Quinze rééditions, 80 000 exemplaires vendus dans la péninsule, traduit en 10 langues, « La langue géniale, 9 raisons pour aimer le grec » est un phénomène d’édition. 29 ans, helléniste, linguiste, blonde au regard menthe à l’eau, son auteur, Andrea Marcolongo, est devenue une star en Italie. Elle remplit à Rome les 700 places de l’auditorium de la musique et, durant notre rencontre devant un spritz, plusieurs inconnus viendront la remercier pour avoir rallumé la flamme de la langue de Platon. Car son livre n’est ni un manuel académique ni un ouvrage de vulgarisation, mais le cri d’amour d’une jeune femme éprise d’une langue dans laquelle tout ce qui est important pour les hommes a été dit, même si c’était il y a 2500 ans.
Le grec, Andrea ne l’a pourtant pas trouvé dans son berceau. Née à Milan dans une famille « modeste, compliquée et non helléniste » , c’est en suivant les conseils d’une professeure qu’elle est montée à 12 ans dans cette galère, ou plutôt dans cette trirème : « J’en ai pleuré parfois tant c’était difficile. » Diplômée de lettres classiques avec la meilleure note, elle snobera pourtant à 24 ans la carrière académique pour étudier les techniques de narration, le fameux storytelling, dans l’école Holden, à Turin, d’Alessandro Baricco.

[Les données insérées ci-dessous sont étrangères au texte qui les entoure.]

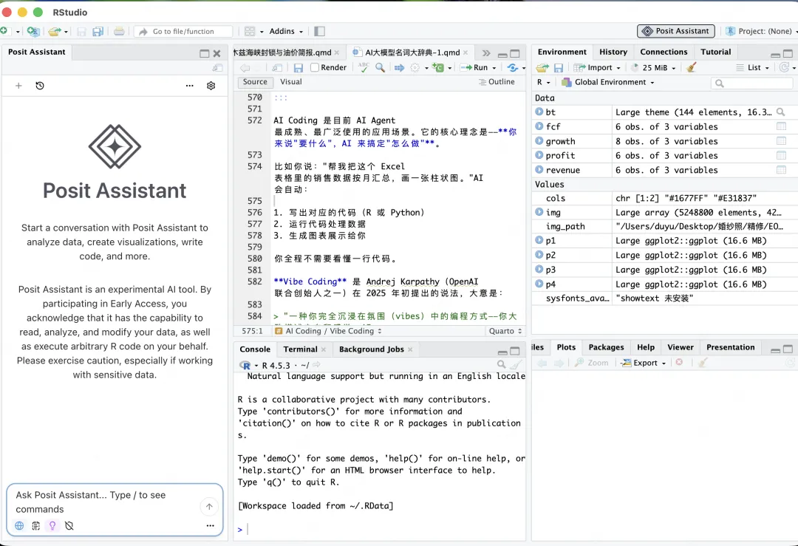
Task: Open the Posit Assistant conversation history
Action: (x=40, y=86)
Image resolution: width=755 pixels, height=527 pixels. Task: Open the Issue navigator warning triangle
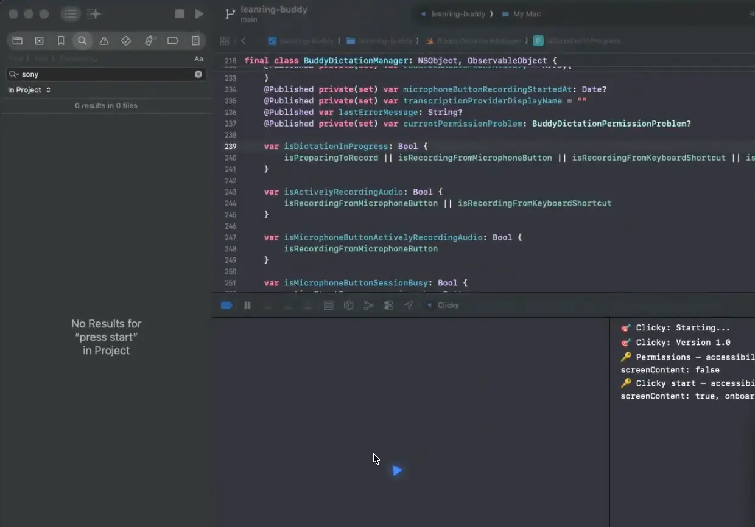tap(104, 40)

L’auteur de « Soie », qui déclina en 2014 le poste de ministre de la Culture de Matteo Renzi, est lui-même porté sur les textes anciens : il a jadis retraduit « L’Iliade » en le débarrassant de toutes les interventions divines. Andrea, elle, a rejoint Renzi : durant deux ans, elle est sa machine à discours. La collaboration se terminera par une brouille. Elle fait un peu de pub pour gagner son pain quotidien, voyage. Après avoir vécu dans une dizaine de villes, de Paris à Dakar, elle écrit, à Sarajevo, le livre qui a changé sa vie, mais ne se cantonne pas aux langues dites mortes et qui ressuscitent drôlement, ces temps-ci. A Sarajevo, où elle passe désormais la moitié de son temps, Andrea Marcolongo étudie en effet l’évolution des langues de l’ex-Yougoslavie, qui, en se dissociant d’un tronc commun, ont annoncé la montée des tensions dans ce coin de l’Europe. Le
Véritable phénomène littéraire, Andrea Marcolongo signe, à 29 ans, « La langue géniale », déjà vendu à 80 000 exemplaires.

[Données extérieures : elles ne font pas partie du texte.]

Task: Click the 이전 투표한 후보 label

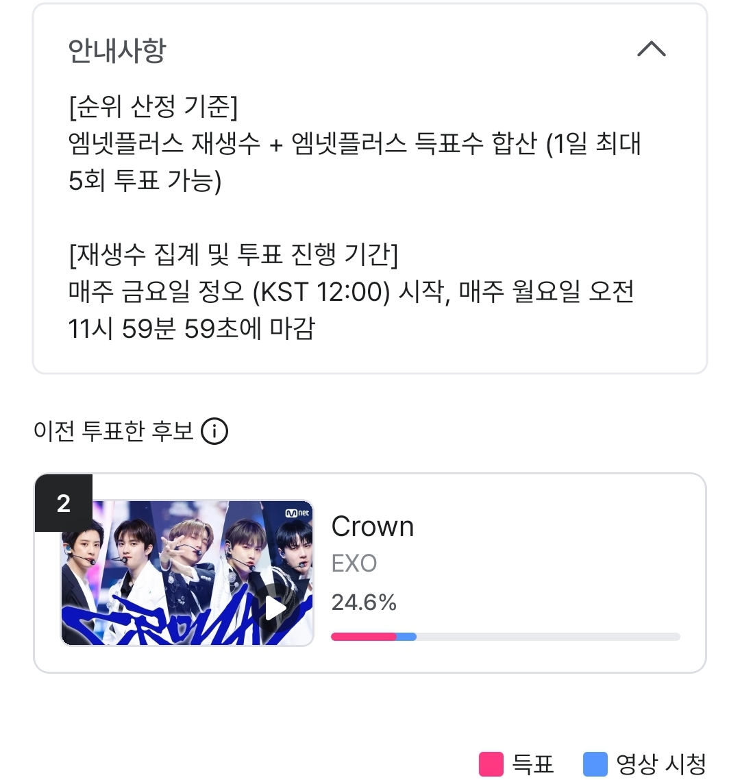Action: pyautogui.click(x=114, y=432)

livre, qui sortira en France (aux Belles Lettres) à l’automne, fera-t-il réfléchir les hiérarques (mot grec) de notre Education nationale, qui ont organisé unilatéralement et méthodiquement la disparition de l’enseignement de la « langue géniale » ?
Le Point : Comment expliqueriez-vous à un lycéen qui hésite à faire des études classiques que le grec ancien est une « langue géniale » ?
Andrea Marcolongo : Je lui dirais que, comme toutes les langues, le grec sert à exprimer une vision du monde. En l’étudiant, il découvrira la façon de penser des Grecs anciens. Dans une langue, même morte, on trouve les personnes derrière les paroles. Marguerite Duras a écrit : « Tout ce que les hommes ont dit d’important, ils l’ont dit en grec. » Il est stupéfiant de découvrir à quel point les mythes sont universels et combien des philosophes ou des penseurs comme Euripide ou Platon ont compris l’être humain. Je lui dirais aussi que je suis tombée amoureuse du grec. C’est comme un amour entre deux personnes : on progresse par degrés de connaissance, ça demande des efforts et du dévouement, et si on commet l’erreur de le croire acquis on risque de le perdre.
La difficulté de l’apprentissage du grec est-elle une valeur en soi ?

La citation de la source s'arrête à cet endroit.